Off-the-shelf technology solutions are helping non-bulge bracket fixed-income dealers increase market share across a range of capital markets products, according to a New Greenwich Associates Report.

Expensive technology is becoming one of the key drivers of success in fixed income, with large global banks with multi-billion dollar technology budgets benefitting the most, the report revealed.

According to the report, an increase in technology available from third-party providers means that everything from trading technology to RiskTech can be purchased and customised.

This allows regional and middle-market dealers to auto-quote US Treasury prices alongside the world’s largest dealers.

Access to technology has had a direct impact on the market share of non-bulge-bracket firms, the report revealed.

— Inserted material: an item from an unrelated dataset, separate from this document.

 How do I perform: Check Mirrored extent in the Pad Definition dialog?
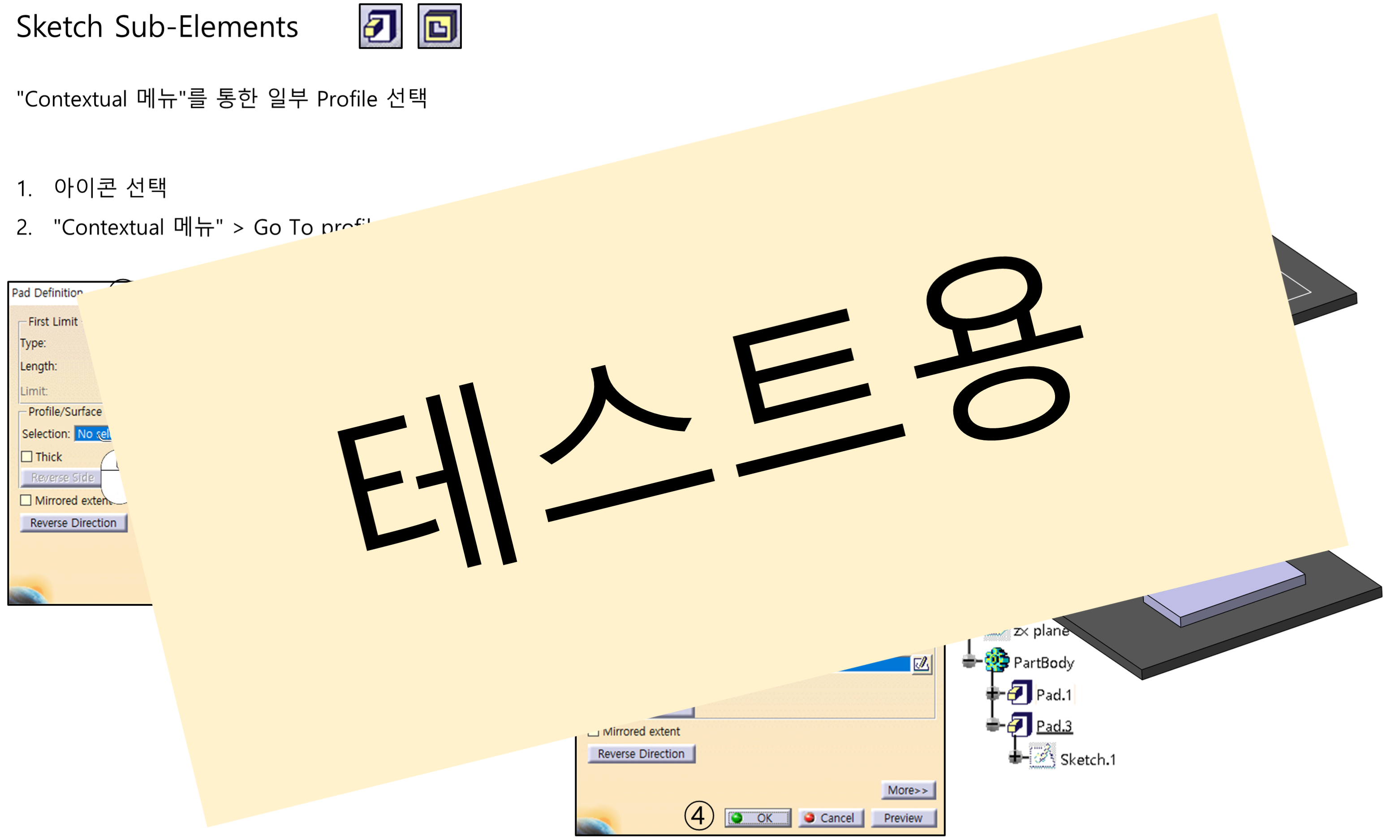click(x=26, y=500)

Greenwich Associates’ research found that the aggregate market share of non-bulge-bracket dealers has grown between 2013 and 2017 across at least seven of the fixed- income product segments that are tracked.

According to trading desk heads and technology providers, the technology areas having the biggest impact on growing non-bulge-bracket market share are data and analytics, real-time information, client intelligence, and auto-quoting.

Kevin McPartland, head of market structure and technology research at Greenwich Associates and author of the report, said: “The ability of fixed-income market participants to interact electronically allows a middle-market dealer in Kansas City to find a new customer in Albuquerque and vice versa—without the need for a steak dinner or a cold call.”

“Ten years ago, this interaction would not have been possible; not because the technology didn’t exist, but because those middle-market firms could not afford the time or money to build the technology required.”

“While the broad relationships and large balance sheets of the biggest banks keep them front and centre, the remaining business that is won based on speed and price is increasingly up for grabs in large part due to the leverage that new technology provides.”